→ Data for review
━━━━
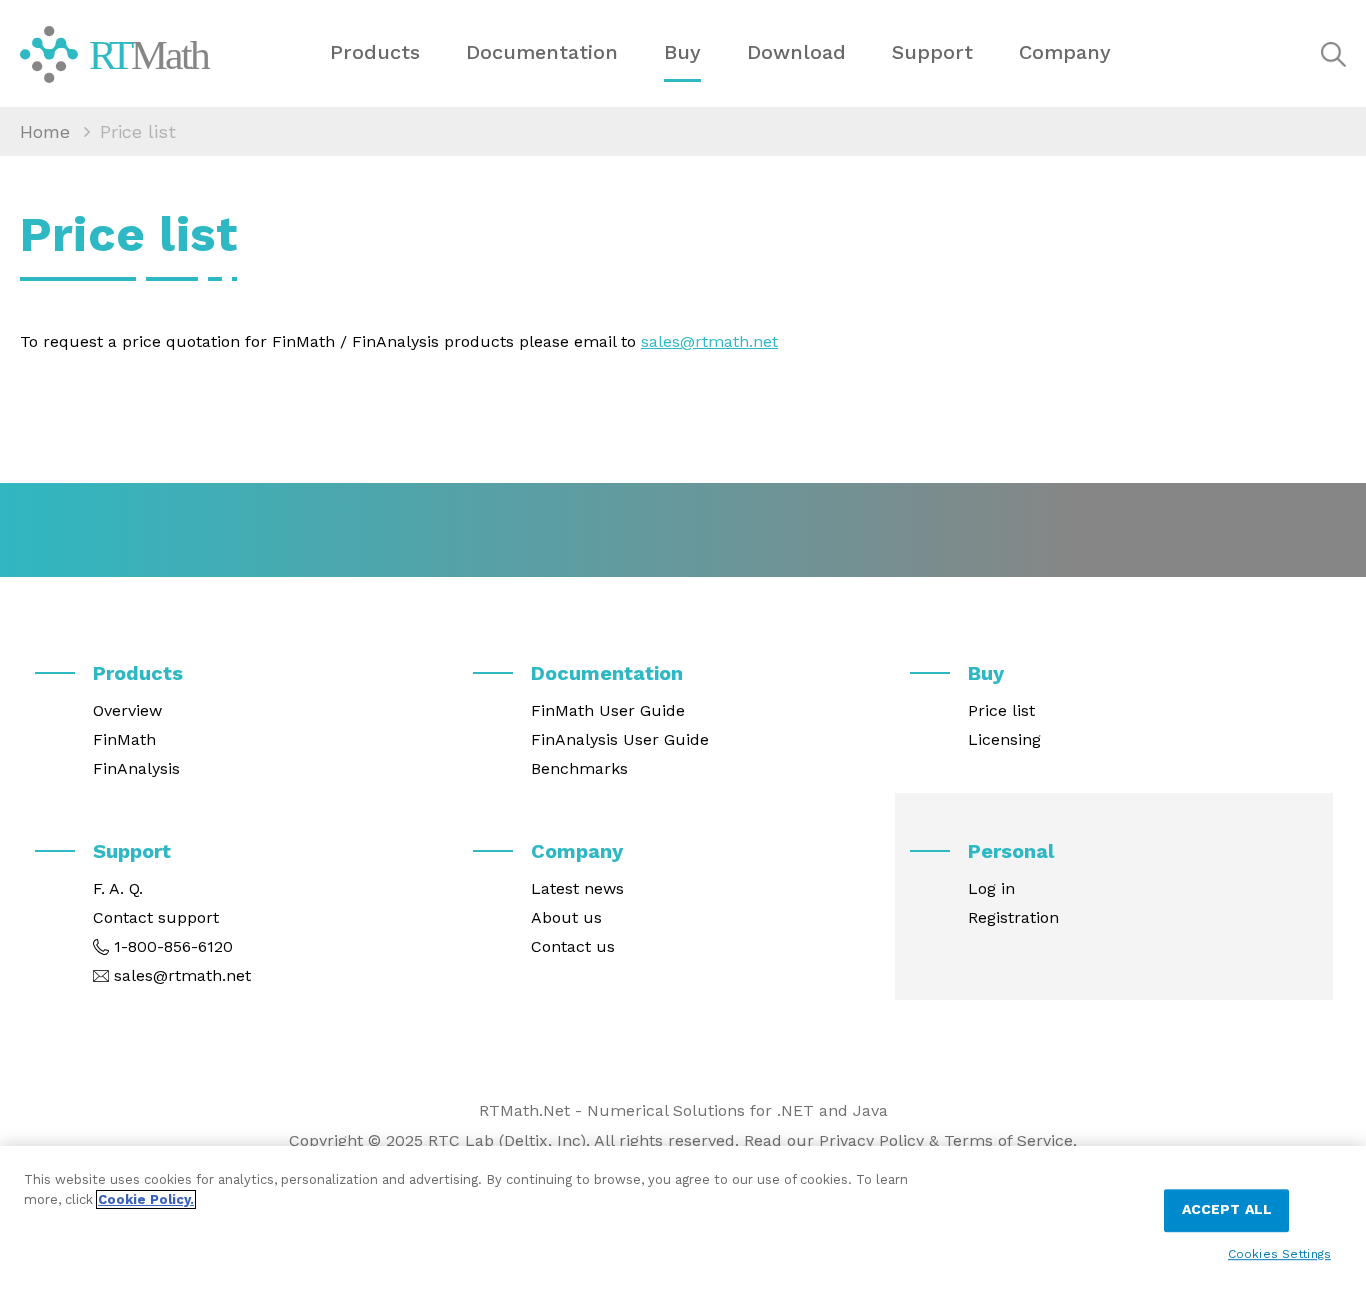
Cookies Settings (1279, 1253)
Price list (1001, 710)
━━━━
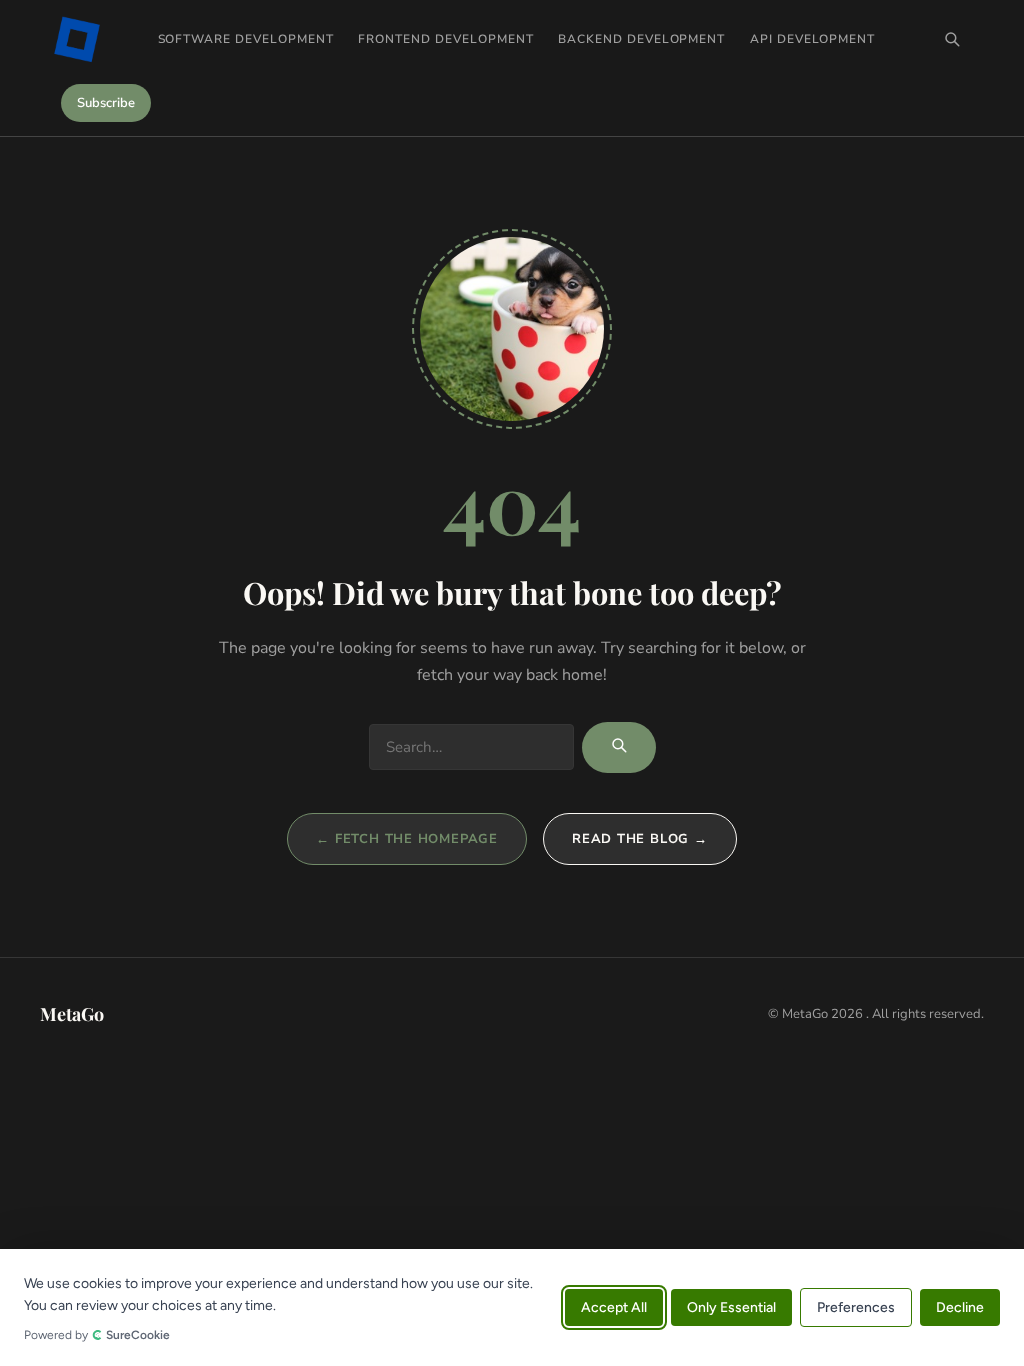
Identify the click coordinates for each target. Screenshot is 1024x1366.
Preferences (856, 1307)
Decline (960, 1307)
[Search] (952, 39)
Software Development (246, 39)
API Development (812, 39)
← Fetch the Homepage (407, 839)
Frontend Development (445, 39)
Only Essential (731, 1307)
━━━━
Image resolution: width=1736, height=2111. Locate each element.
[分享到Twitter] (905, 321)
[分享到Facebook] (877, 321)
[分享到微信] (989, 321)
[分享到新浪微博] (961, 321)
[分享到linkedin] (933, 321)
━━━━
→ What you need to do
Wherever a line in the data above contains the word "Development", copy that line.

→ Task answer
Software Development (246, 39)
API Development (812, 39)
Frontend Development (445, 39)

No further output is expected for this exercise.